I like how encouraging your husband is even in this situation, that’s adorable. :smiley:

Sometimes these things can happen surprisingly fast when creativity kicks in. Some great songs were written in just a few mins according to some greats of songwriting.

100 % correct assumption, Nicole. We have to find our own ways to do so, as it’s a truly individual thing, based on preferences. Even sometimes it changes from song to song. Experimenting is always a good idea, though. I will try to wrap up the essentials of the workshop and my main take-aways in a seperate thread and will tag you, once done. Hope I’ll manage to do so by today or the weekend. The darn work always interfering with the things I love doing. :rofl:

I guess, this is so significant that I have to make a note here…

For the first time in weeks and weeks I have been playing for a longer time. And although there obviously were many mistakes, I loved it.

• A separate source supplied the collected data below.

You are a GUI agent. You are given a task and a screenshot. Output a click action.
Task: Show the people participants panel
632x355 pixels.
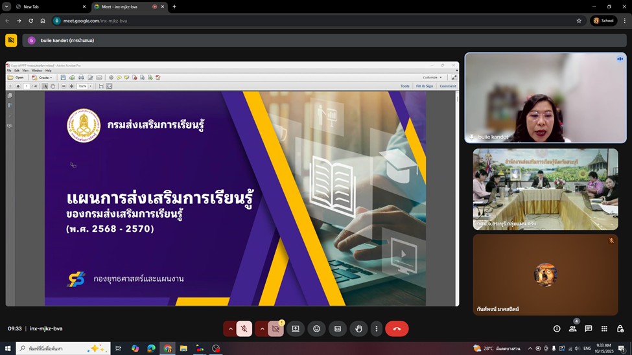[572, 328]
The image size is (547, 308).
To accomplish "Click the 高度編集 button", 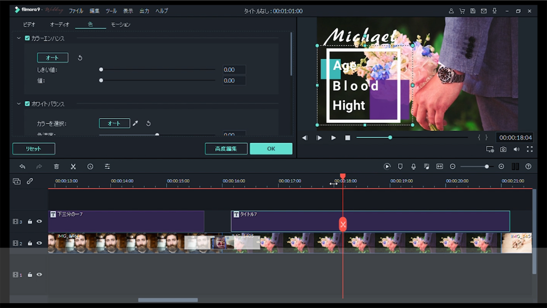I will click(x=226, y=149).
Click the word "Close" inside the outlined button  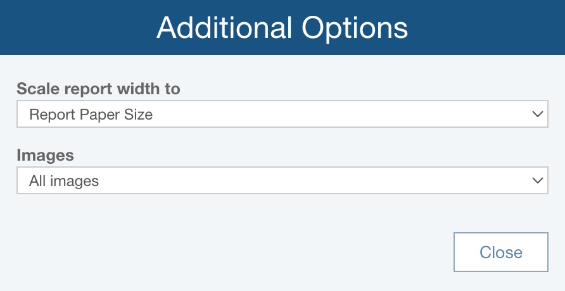click(x=500, y=252)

I absolutely loved it.

@TheMadman_tobyjenner had shared a chord progression sheet and the sheet is like wonderland for me (yes, yes, I should continue the theory course, where I’m somewhere at the beginning of part 3… Thus, wonderland it is for now).

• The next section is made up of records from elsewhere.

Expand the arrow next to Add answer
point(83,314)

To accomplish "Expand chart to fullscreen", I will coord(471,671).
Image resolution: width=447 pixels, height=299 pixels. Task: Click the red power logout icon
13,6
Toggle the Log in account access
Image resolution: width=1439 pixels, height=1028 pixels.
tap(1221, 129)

I played around with the various chord progressions in G - well, the ones without Bm of course - and it was magic. Experiencing how the characteristics of the music changed based on the different progressions, BPM, strumming patterns, picking patterns. Magic. Heaven.

It might take ages still until I will formally consider myself to have passed Grade 1. But in the end it does not matter.

In the end, what matters are magical moments like this.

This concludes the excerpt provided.